* **About this exercise**
When you reach the line containing "This screenshot has width=214, height=206." in the records below, start copying exactly, and stop once you have copied the line containing "Switch to the Lancule".

=== Information supplied ===

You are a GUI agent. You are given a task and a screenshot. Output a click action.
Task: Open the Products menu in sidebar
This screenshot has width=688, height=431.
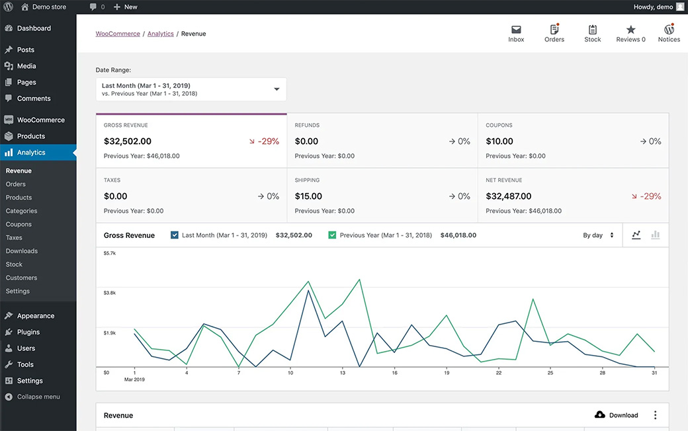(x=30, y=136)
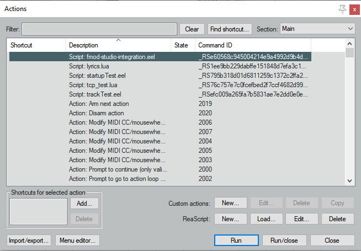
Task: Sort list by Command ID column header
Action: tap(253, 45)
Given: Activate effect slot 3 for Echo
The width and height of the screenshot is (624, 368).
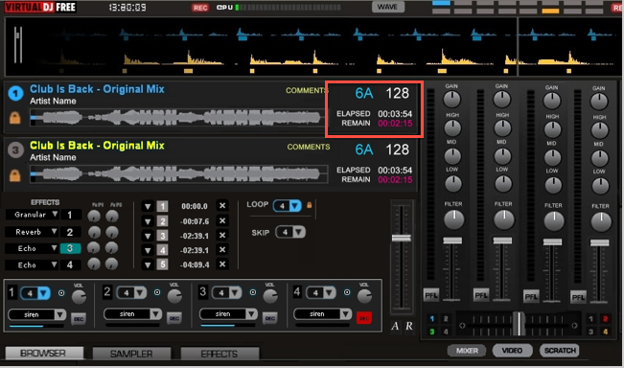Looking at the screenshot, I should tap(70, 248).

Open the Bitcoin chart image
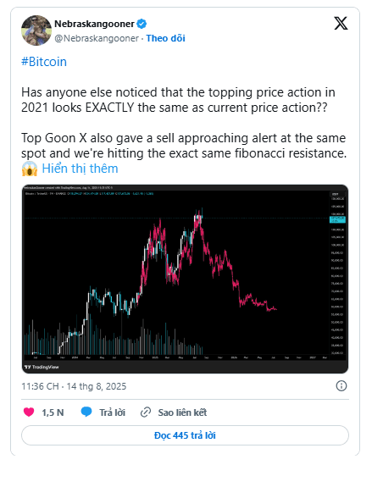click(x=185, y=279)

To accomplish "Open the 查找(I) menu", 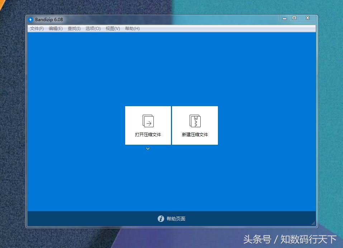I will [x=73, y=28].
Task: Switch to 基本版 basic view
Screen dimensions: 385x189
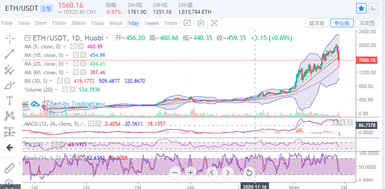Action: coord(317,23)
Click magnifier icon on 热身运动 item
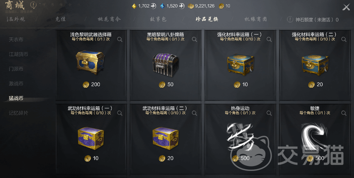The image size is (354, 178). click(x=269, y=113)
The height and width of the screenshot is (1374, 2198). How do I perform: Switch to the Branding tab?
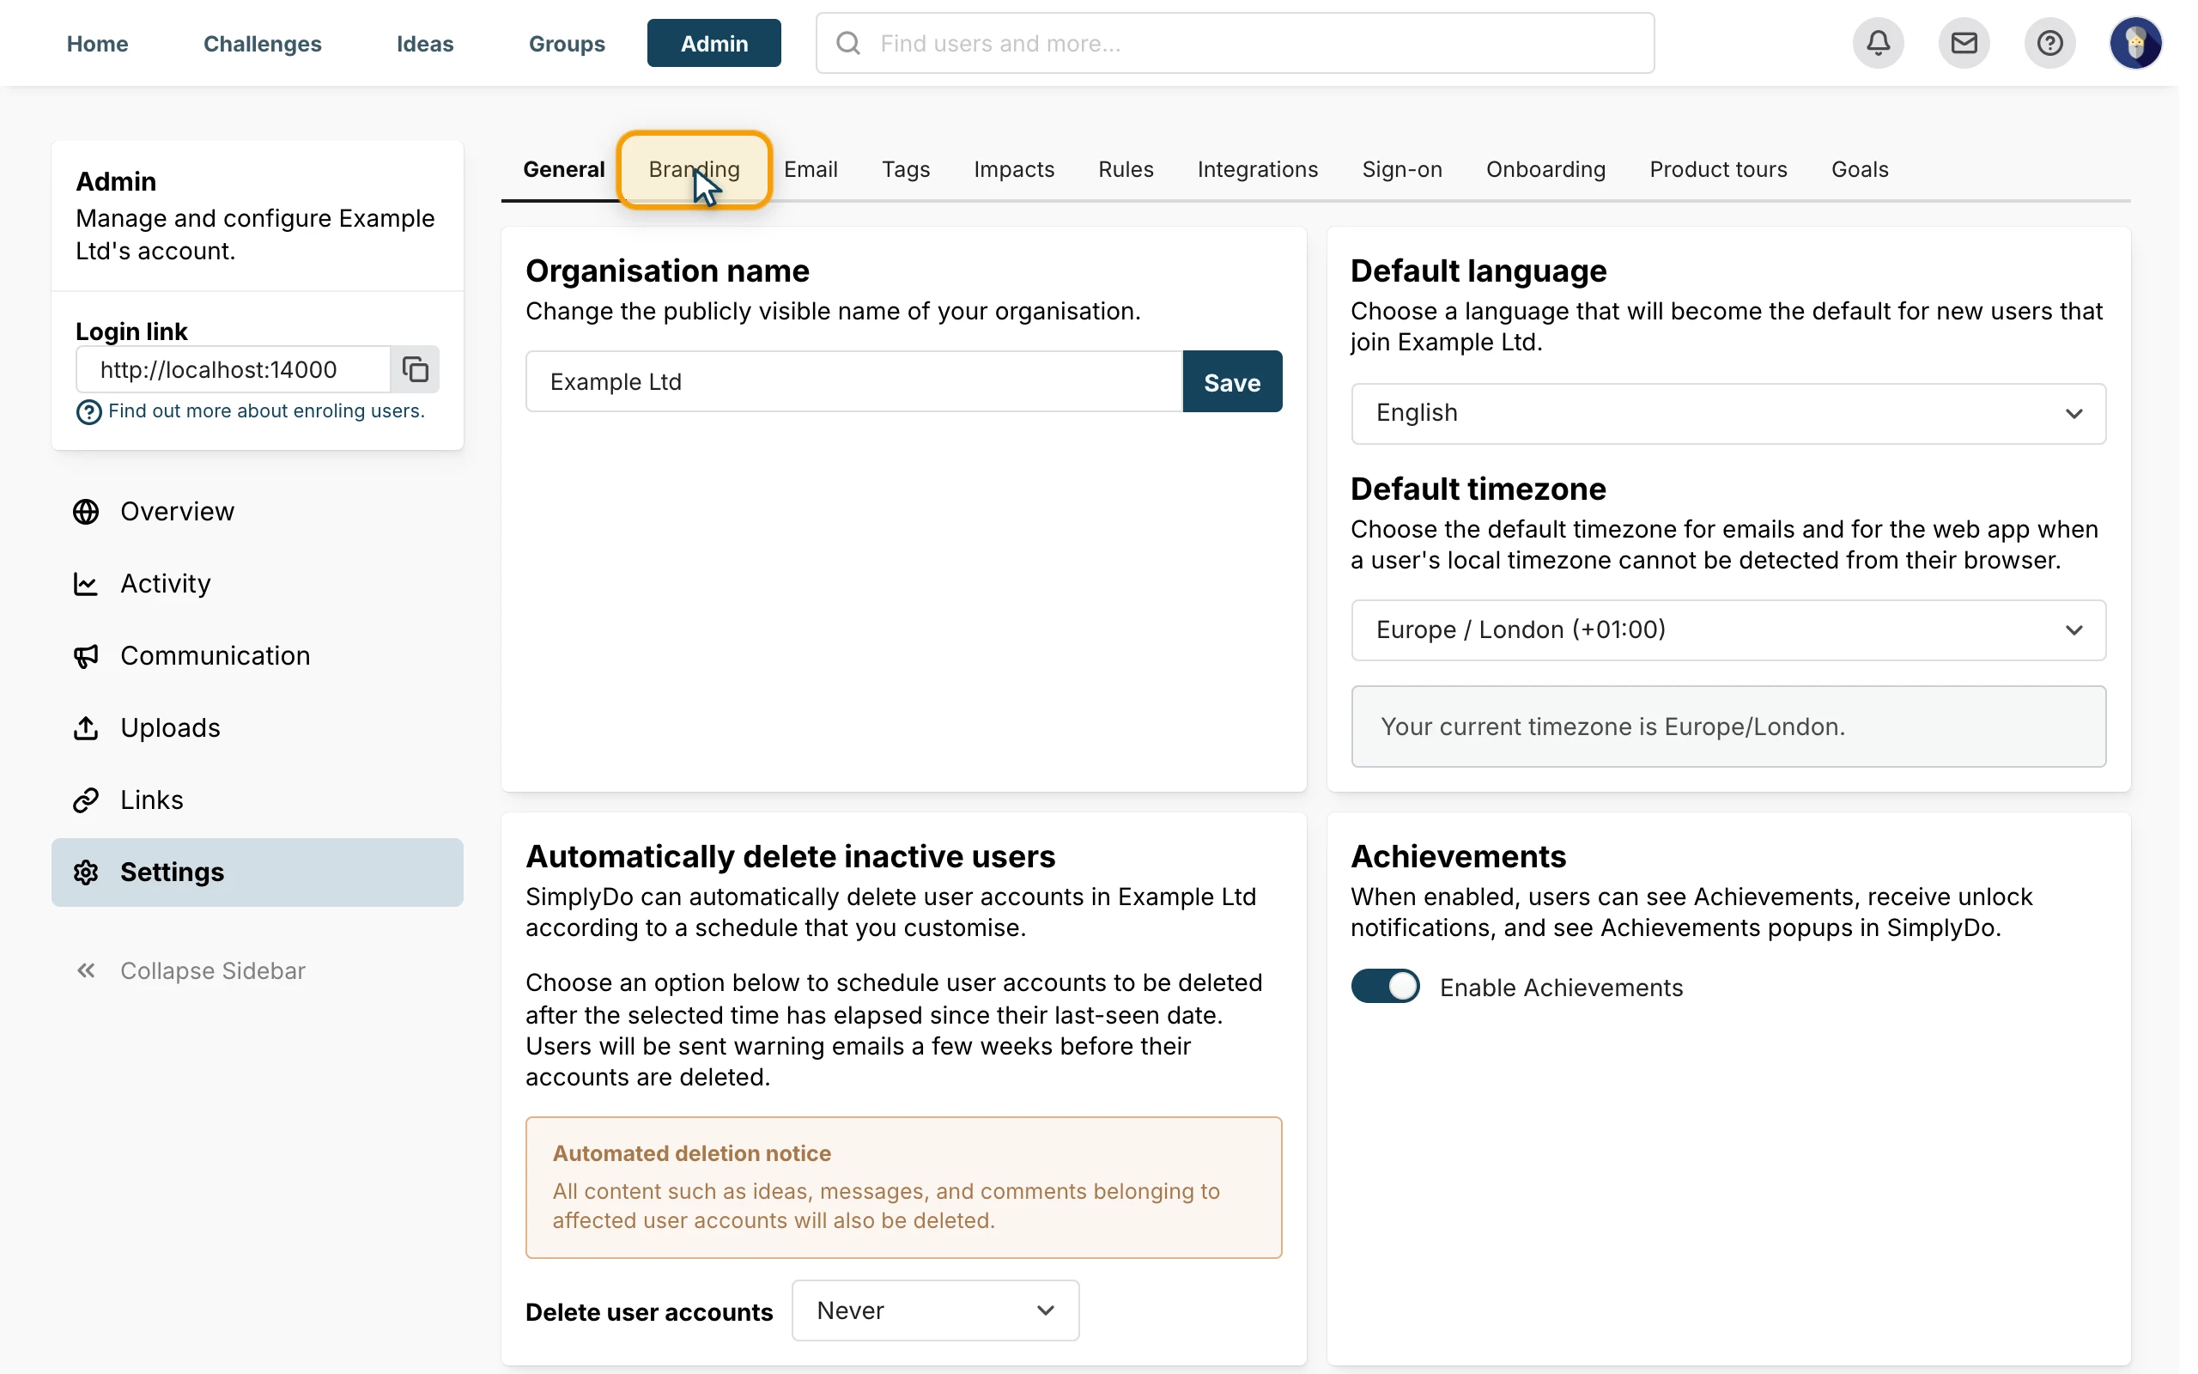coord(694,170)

===
=== Information supplied ===

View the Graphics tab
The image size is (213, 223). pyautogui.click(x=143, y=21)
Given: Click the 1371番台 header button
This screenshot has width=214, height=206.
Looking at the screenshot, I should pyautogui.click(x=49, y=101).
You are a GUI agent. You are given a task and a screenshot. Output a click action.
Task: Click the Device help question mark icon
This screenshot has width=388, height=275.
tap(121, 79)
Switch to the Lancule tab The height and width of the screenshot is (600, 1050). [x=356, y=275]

===

* **Solution to this task**
This screenshot has width=214, height=206.
Looking at the screenshot, I should pyautogui.click(x=49, y=101).
You are a GUI agent. You are given a task and a screenshot. Output a click action.
Task: Click the Device help question mark icon
This screenshot has width=388, height=275.
tap(121, 79)
Switch to the Lancule tab The height and width of the screenshot is (600, 1050). [x=356, y=275]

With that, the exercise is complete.